Activity: Two lines below mark the span: the one containing "When Do You Need To Start: (357, 2410)" and the one containing "Your Name: (330, 2177)". Set down both, plus every line between, exactly as they stand, and nothing else.

Data listing:
————
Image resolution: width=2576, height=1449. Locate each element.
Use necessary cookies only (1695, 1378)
————
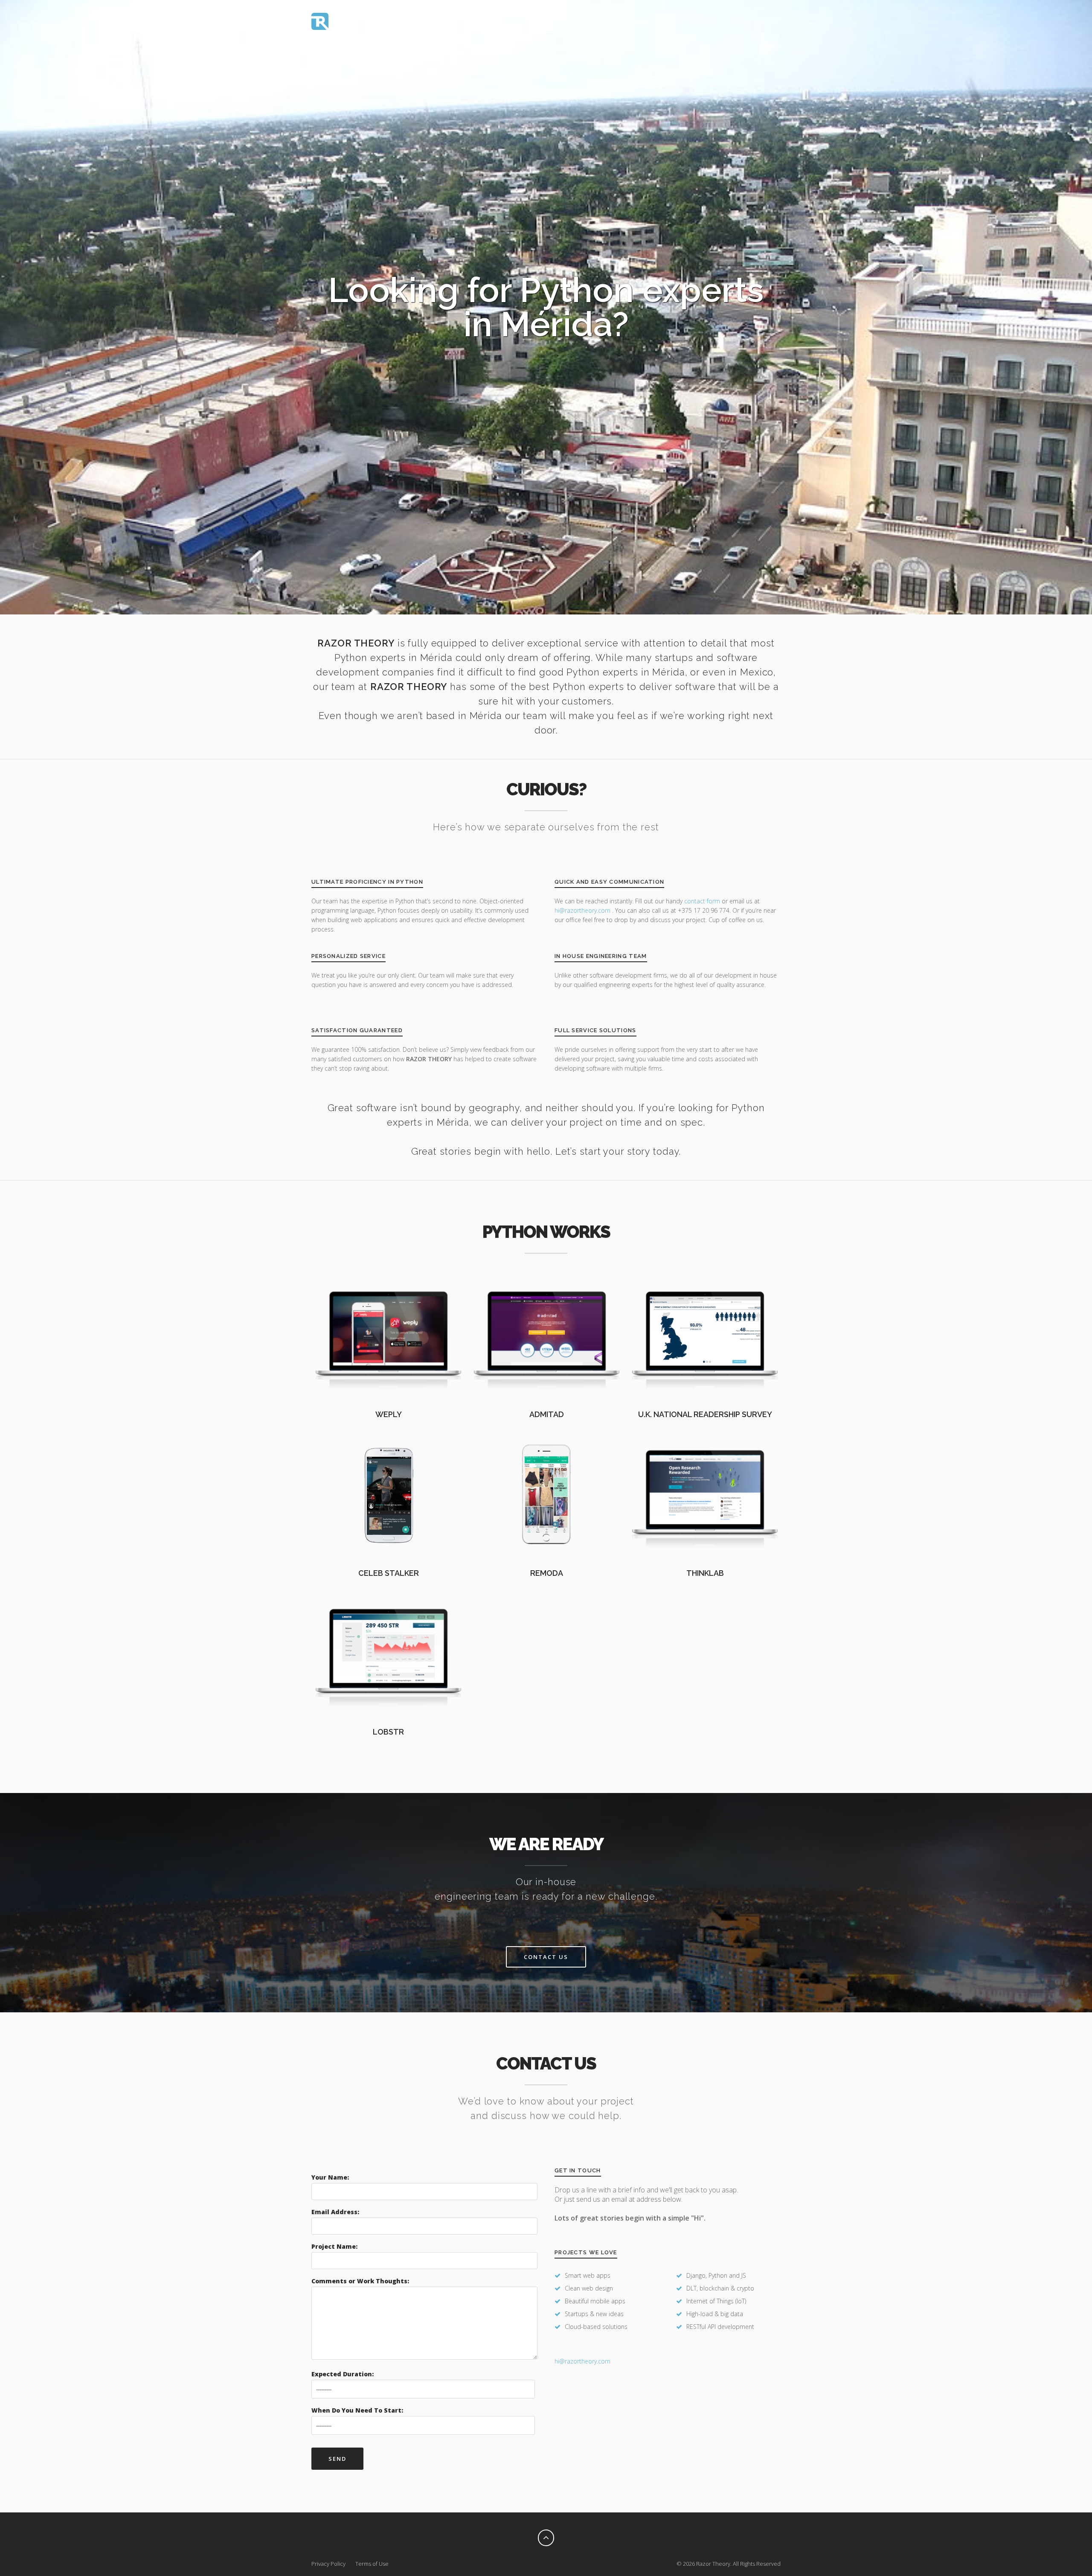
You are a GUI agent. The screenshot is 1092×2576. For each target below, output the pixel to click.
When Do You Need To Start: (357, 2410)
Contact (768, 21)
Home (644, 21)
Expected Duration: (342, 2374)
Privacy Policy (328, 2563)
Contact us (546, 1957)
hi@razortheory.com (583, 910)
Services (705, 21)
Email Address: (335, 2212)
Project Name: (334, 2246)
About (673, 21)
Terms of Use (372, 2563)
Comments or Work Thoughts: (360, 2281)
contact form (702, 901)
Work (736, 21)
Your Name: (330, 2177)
————
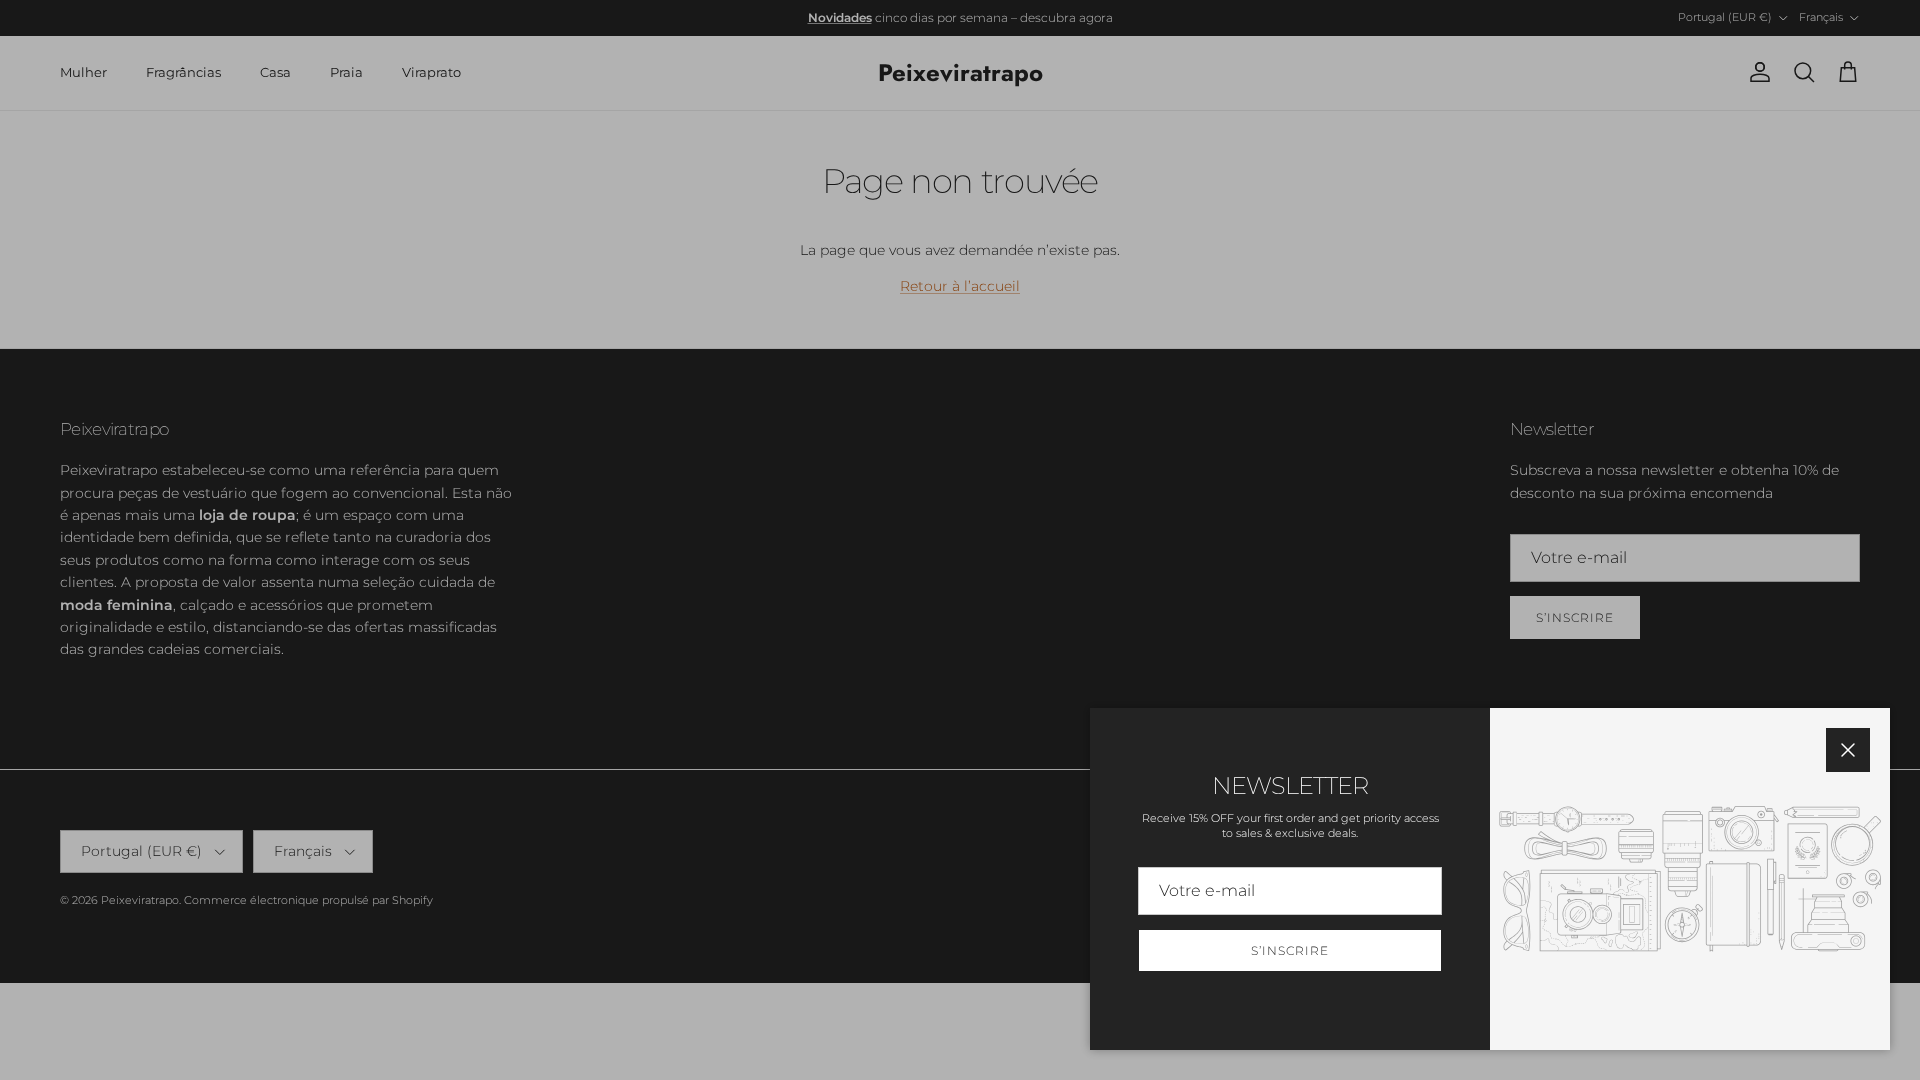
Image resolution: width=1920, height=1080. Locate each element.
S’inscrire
————
Output for this exercise:
When Do You Need To Start: (357, 2410)
Contact (768, 21)
Home (644, 21)
Expected Duration: (342, 2374)
Privacy Policy (328, 2563)
Contact us (546, 1957)
hi@razortheory.com (583, 910)
Services (705, 21)
Email Address: (335, 2212)
Project Name: (334, 2246)
About (673, 21)
Terms of Use (372, 2563)
Comments or Work Thoughts: (360, 2281)
contact form (702, 901)
Work (736, 21)
Your Name: (330, 2177)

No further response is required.